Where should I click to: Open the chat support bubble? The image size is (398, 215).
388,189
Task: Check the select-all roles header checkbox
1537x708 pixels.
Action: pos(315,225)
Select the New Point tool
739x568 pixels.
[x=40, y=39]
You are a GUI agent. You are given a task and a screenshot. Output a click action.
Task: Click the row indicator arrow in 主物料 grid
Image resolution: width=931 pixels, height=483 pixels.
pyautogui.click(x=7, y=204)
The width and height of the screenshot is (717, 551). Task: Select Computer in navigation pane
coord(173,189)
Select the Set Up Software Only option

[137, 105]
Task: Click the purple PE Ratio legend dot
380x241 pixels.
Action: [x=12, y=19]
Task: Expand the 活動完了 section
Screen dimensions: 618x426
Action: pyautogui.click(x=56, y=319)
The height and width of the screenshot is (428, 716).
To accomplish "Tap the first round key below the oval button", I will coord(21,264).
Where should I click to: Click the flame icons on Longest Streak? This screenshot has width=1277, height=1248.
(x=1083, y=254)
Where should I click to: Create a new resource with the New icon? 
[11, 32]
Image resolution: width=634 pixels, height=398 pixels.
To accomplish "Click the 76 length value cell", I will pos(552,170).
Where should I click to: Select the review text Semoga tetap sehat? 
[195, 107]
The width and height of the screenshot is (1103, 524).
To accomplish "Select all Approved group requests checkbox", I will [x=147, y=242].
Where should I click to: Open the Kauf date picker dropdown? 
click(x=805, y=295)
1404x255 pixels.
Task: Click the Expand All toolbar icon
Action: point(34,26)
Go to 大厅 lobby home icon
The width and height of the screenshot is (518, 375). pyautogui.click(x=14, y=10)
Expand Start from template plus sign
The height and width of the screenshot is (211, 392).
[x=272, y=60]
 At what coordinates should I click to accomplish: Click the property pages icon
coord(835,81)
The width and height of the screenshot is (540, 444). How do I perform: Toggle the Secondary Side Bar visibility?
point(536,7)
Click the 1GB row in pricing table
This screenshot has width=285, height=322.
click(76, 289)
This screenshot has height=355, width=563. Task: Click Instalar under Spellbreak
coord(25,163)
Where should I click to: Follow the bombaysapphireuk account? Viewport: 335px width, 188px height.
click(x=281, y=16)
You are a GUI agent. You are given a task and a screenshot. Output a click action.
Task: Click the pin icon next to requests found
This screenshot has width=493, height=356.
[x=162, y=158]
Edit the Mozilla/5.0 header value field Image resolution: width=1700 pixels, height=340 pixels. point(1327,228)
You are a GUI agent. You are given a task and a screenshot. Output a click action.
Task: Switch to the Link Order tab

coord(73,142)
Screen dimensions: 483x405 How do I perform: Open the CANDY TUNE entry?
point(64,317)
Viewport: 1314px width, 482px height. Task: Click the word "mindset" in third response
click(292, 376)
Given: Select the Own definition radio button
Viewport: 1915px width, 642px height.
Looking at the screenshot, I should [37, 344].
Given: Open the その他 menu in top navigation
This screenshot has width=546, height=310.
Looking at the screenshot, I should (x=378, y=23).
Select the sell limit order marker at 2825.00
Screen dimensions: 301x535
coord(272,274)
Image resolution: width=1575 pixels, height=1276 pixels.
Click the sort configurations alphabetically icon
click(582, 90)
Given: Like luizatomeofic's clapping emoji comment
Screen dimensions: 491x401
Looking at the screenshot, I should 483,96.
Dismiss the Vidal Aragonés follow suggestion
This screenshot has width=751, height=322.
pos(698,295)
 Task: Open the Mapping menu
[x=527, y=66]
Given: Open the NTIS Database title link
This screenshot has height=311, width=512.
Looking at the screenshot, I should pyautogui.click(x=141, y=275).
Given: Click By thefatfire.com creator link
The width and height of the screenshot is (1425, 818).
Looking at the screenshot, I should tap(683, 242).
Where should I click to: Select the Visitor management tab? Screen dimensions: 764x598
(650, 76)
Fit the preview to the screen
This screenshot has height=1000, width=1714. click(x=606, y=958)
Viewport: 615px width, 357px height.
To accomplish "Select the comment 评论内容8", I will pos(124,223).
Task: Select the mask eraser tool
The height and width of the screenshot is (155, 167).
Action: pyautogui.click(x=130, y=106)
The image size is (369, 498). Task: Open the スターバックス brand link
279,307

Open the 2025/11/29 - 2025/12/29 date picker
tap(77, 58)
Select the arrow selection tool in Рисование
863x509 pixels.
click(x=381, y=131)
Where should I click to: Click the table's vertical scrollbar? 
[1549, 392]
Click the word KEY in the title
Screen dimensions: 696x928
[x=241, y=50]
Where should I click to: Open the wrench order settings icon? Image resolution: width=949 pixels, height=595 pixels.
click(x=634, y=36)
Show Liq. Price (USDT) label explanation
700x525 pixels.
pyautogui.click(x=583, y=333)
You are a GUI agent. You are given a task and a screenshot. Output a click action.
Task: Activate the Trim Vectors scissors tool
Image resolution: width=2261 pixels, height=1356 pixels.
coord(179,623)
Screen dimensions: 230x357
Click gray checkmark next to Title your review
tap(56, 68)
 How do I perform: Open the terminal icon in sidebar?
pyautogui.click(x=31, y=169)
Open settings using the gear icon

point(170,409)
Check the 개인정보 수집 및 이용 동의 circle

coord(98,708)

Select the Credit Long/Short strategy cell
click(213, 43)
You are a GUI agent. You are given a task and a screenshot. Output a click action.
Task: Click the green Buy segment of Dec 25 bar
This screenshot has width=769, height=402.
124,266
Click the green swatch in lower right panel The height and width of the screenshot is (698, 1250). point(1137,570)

# # # #

(Activity) All lines of the listing that contain the word "checkbox" should be copied out.

(Answer to this problem)
Task: Check the select-all roles header checkbox
To accomplish "Select all Approved group requests checkbox", I will [x=147, y=242].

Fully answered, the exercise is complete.